Top

Blocking Annoying Penetration Test Bots

A firewalld based pipeline to block annoying bots looking for a way in

Getting sick of bot traffic in your web logs? Me too.

The UNIX ideology is based around creating small, single-use tools that do one thing really well and integrate with other things in a logical way. You can use this opinionated approach to find ways to leverage the power of your underlying OS through your web application. As an example, I recently implemented a small pipeline to tackle a problem that most webmasters run into: automated bot traffic. Being a small business, trying to make sense of your web analytics can be rough when more than half of your traffic is from bots looking for common exploits across a wide range of IP addresses - and you’re the target today!

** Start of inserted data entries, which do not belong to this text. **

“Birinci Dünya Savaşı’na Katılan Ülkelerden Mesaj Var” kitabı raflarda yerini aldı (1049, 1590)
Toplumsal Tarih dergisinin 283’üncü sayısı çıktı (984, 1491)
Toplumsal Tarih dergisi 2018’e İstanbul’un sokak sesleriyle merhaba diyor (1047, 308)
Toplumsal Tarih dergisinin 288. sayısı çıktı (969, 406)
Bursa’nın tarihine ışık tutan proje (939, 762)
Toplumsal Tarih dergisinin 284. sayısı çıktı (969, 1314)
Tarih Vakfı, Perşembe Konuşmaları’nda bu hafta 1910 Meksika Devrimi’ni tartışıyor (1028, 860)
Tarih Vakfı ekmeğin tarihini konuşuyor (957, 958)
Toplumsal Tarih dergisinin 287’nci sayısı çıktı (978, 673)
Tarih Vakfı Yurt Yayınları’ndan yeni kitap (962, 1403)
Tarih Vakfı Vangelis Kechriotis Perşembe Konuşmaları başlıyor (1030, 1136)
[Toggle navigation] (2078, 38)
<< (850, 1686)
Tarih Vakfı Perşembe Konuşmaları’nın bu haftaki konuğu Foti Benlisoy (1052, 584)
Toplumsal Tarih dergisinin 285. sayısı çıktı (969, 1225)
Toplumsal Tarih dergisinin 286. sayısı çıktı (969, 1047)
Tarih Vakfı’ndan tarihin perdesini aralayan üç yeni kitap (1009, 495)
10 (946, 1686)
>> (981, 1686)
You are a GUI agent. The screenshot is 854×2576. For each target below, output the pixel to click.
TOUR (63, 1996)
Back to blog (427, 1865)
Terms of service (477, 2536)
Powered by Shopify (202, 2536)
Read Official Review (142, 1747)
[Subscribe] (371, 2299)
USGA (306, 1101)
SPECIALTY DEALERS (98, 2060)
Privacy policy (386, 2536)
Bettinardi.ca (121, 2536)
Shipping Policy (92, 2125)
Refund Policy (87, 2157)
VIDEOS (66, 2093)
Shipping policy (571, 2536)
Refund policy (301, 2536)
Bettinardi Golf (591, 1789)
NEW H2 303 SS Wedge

So, how do we approach this? Well, in my case I used a combination of SSH and Web-facing URL reports and created a system of cronjobs to ingest those reports and automatically add the matching IP addresses to my firewall’s reject list on a daily basis. While this is in no way a complete solution, it is still quite effective and I thought I would share it. This project is focused on implementing a solution on a CodeIgniter 4 website running on a Redhat based Linux distro. However, the same basic principle can be applied to any PHP framework running on any Linux distro. You will just have to change out the firewall commands to match your chosen distribution’s built-in firewall.

The CodeIgniter 4 Setup

This tutorial is not intended to be used with a Wordpress website! In fact, most of the things I block are related to Wordpress endpoints. Since I don't use Wordpress - most everything associated with it gets blocked.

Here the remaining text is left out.